Written request >> Write out the data exactly as it appears, from the line containing "Open the igw-0d81545986895a53e link" through the line containing "pos(140,17)", including both of those lines.
-- start --
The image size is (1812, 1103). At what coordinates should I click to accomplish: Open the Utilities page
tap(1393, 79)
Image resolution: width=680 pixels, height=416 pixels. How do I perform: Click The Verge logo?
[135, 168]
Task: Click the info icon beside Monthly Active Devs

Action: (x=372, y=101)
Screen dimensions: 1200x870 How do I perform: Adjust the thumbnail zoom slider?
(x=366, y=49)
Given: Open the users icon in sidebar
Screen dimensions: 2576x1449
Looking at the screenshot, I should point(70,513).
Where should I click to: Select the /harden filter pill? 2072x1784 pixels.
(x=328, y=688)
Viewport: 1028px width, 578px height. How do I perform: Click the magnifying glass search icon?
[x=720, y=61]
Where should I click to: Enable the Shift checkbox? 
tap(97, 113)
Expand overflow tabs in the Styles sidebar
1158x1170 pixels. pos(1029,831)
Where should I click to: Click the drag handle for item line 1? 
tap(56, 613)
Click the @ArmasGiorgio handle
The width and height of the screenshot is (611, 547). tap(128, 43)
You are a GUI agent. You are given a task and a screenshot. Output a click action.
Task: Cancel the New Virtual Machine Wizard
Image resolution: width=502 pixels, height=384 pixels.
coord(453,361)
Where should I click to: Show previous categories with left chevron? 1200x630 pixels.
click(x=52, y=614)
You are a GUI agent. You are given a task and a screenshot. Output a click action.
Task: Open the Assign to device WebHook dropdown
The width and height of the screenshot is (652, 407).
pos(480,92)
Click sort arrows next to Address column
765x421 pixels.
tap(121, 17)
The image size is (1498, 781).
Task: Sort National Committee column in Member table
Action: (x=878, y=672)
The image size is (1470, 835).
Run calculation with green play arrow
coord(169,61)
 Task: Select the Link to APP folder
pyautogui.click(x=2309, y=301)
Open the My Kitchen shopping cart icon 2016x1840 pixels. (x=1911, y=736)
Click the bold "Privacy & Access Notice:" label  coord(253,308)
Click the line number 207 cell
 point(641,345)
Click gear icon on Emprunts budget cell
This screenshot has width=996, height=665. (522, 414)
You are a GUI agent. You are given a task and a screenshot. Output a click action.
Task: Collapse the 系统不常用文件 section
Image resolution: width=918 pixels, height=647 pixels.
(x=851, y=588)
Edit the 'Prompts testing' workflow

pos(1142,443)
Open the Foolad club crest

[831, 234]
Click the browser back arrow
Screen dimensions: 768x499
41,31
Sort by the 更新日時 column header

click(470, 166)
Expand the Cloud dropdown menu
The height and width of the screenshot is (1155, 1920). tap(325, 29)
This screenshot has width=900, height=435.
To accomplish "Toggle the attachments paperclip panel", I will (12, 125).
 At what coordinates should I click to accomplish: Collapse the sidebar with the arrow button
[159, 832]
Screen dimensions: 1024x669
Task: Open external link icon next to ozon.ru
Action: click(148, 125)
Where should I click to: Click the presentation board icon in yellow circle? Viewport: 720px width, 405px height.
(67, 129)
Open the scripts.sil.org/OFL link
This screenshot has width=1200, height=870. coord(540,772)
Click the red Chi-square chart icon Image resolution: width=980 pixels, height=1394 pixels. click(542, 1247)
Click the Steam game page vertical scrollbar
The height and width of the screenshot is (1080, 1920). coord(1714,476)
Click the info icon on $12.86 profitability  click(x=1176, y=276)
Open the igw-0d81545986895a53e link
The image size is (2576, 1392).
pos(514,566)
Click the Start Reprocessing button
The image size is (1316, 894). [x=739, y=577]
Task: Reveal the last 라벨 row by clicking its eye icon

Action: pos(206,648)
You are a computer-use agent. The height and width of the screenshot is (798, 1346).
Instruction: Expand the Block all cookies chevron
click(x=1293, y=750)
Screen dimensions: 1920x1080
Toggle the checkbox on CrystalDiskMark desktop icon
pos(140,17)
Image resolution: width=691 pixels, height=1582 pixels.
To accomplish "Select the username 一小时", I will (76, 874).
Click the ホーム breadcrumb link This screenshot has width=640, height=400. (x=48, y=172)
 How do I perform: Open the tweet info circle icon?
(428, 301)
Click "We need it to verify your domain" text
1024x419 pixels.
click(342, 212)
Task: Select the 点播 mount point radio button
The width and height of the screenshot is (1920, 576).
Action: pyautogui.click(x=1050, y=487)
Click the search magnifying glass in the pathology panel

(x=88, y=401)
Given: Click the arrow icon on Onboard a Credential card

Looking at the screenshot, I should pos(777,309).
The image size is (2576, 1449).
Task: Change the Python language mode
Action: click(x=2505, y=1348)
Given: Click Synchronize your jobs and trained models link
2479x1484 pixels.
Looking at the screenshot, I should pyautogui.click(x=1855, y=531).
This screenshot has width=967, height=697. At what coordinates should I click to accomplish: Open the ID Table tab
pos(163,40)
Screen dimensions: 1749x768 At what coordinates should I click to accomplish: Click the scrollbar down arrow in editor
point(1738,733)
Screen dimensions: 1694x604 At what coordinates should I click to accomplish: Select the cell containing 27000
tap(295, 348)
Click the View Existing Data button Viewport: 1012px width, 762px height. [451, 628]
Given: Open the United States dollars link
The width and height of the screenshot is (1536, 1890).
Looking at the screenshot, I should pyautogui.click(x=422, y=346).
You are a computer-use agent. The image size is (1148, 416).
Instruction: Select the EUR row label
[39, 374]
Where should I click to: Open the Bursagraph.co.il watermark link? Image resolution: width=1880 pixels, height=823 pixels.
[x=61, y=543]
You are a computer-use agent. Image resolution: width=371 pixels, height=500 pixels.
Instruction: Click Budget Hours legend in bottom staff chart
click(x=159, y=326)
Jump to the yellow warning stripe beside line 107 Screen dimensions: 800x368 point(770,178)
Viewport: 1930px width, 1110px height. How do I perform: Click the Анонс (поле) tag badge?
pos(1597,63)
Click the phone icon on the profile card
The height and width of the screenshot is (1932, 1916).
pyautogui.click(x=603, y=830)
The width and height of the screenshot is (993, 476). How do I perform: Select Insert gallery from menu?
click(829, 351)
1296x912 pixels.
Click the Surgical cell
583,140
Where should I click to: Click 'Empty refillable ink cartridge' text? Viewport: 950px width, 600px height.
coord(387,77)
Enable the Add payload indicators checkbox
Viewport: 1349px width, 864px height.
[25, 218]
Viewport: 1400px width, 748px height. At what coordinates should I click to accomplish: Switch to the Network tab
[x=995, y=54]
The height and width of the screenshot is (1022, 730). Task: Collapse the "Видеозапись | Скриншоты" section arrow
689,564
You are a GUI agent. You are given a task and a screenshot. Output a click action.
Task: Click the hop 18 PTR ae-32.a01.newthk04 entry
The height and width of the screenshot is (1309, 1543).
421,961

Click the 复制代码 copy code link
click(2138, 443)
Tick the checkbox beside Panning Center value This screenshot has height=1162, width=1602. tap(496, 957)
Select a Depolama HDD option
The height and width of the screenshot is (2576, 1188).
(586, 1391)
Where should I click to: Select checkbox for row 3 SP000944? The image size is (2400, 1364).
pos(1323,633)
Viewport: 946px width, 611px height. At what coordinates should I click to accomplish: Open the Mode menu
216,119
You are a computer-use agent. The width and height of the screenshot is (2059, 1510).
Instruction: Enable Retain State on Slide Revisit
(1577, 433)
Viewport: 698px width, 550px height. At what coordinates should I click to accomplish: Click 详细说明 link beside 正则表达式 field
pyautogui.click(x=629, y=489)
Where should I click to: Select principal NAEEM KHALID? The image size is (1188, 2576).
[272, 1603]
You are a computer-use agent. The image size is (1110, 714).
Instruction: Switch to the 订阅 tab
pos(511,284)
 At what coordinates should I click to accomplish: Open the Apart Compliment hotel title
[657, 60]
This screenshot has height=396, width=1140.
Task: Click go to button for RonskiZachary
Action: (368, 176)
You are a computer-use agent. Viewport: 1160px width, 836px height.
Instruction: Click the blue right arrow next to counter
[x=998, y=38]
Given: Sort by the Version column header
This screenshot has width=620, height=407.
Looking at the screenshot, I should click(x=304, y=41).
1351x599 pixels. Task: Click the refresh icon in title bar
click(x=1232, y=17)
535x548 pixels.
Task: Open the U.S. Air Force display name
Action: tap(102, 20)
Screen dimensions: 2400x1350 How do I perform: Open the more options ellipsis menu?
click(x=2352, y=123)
-- end --
Output below >>
Open the igw-0d81545986895a53e link
The image size is (2576, 1392).
pos(514,566)
Click the Start Reprocessing button
The image size is (1316, 894). [x=739, y=577]
Task: Reveal the last 라벨 row by clicking its eye icon

Action: pos(206,648)
You are a computer-use agent. The height and width of the screenshot is (798, 1346).
Instruction: Expand the Block all cookies chevron
click(x=1293, y=750)
Screen dimensions: 1920x1080
Toggle the checkbox on CrystalDiskMark desktop icon
pos(140,17)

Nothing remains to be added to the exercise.